How Crexi achieved ML models deployment on AWS at scale and boosted efficiency

This post is co-written with Isaac Smothers and James Healy-Mirkovich from Crexi.

With the current demand for AI and machine learning (AI/ML) solutions, the processes to train and deploy models and scale inference are crucial to business success. Even though AI/ML and especially generative AI progress is rapid, machine learning operations (MLOps) tooling is continuously evolving to keep pace. Customers are looking for success stories about how best to adopt the culture and new operational solutions to support their data scientists. Solutions should be flexible to adopt, allow seamless integration with other systems, and provide a path to automate MLOps using AWS services and third-party tools, as we’ll explore in this post with Pulumi and Datadog. This framework helps to achieve operational excellence not only in the DevOps space but allows stakeholders to optimize tools such as infrastructure as code (IaC) automation and DevOps research and assessment (DORA) observability of pipelines for MLOps.

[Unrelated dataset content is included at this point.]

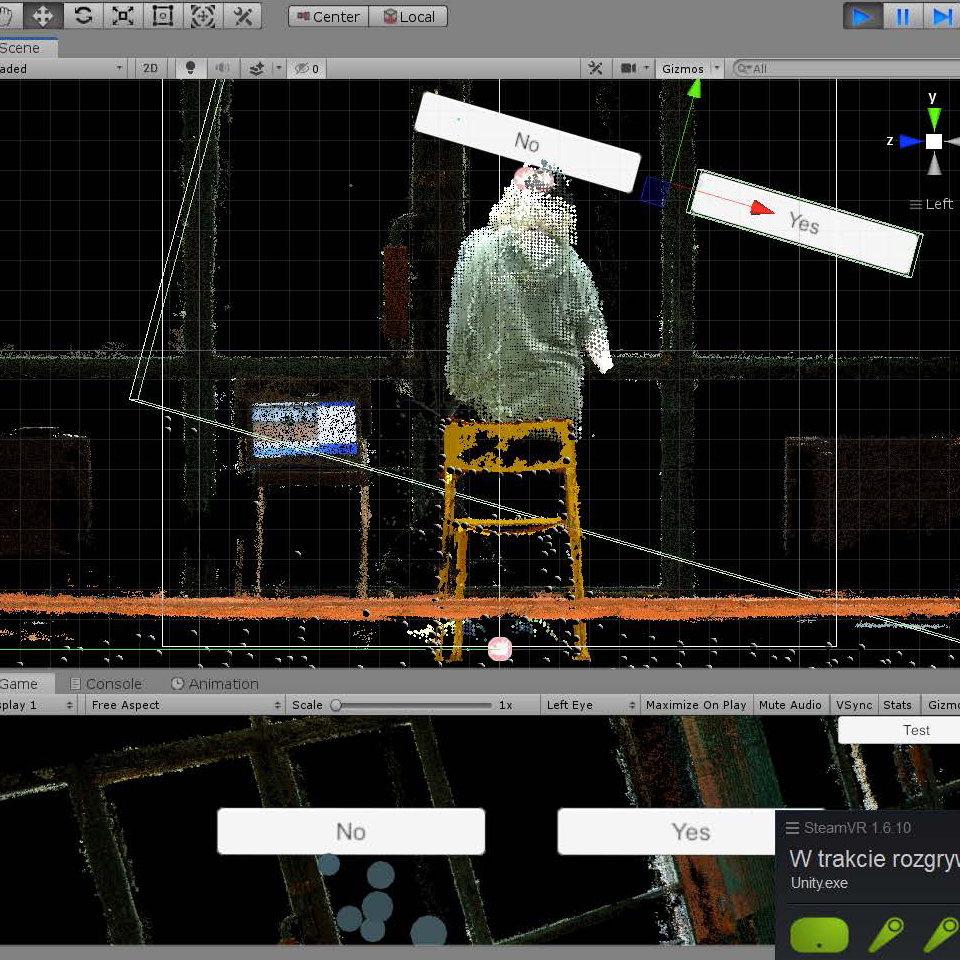Select the combined Transform tool

(203, 16)
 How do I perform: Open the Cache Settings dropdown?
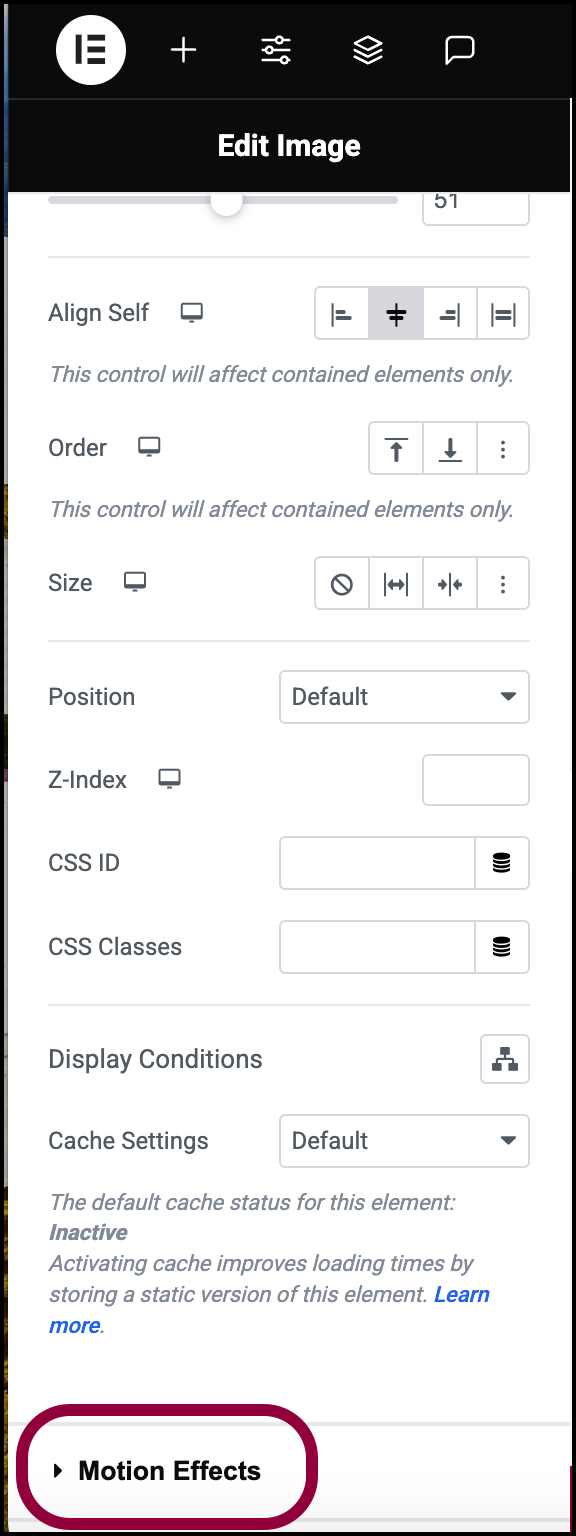pyautogui.click(x=404, y=1141)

Commercial Real Estate Exchange, Inc. (Crexi), is a digital marketplace and platform designed to streamline commercial real estate transactions. It allows brokers to manage the entire process from listing to closing on one platform, including digital letters of intent, best and final offer negotiations, and transaction management tools. Its data and research features allow investors and other commercial real estate stakeholders to conduct due diligence and proactively connect with other professionals ahead of the transaction process.

In this post, we will review how Crexi achieved its business needs and developed a versatile and powerful framework for AI/ML pipeline creation and deployment. This customizable and scalable solution allows its ML models to be efficiently deployed and managed to meet diverse project requirements.

Datadog is a monitoring service for cloud-scale applications, bringing together data from servers, databases, tools and services to present a unified view of your entire stack. Datadog is a SaaS-based data analytics platform that enables Dev and Ops teams to work collaboratively to avoid downtime, resolve performance problems, and helps track that development and deployment cycles finish on time.

Pulumi’s modern infrastructure as code (IaC) platform empowers teams to manage cloud resources using their favorite languages including Python, JavaScript, TypeScript, Go, and C#. Pulumi’s open source SDK integrates with its free and commercial software as a service (SaaS) to simplify infrastructure provisioning, delivery, architecture, policy, and testing on a cloud.

Solution overview

Central to Crexi’s infrastructure are boilerplate AWS Lambda triggers that call Amazon SageMaker endpoints, executing any given model’s inference logic asynchronously. This modular approach supports complex pipeline pathways, with final results directed to Amazon Simple Storage Service (Amazon S3) and Amazon Data Firehose for seamless integration into other systems. One of the SageMaker endpoints also uses Amazon Textract, but any model can be used.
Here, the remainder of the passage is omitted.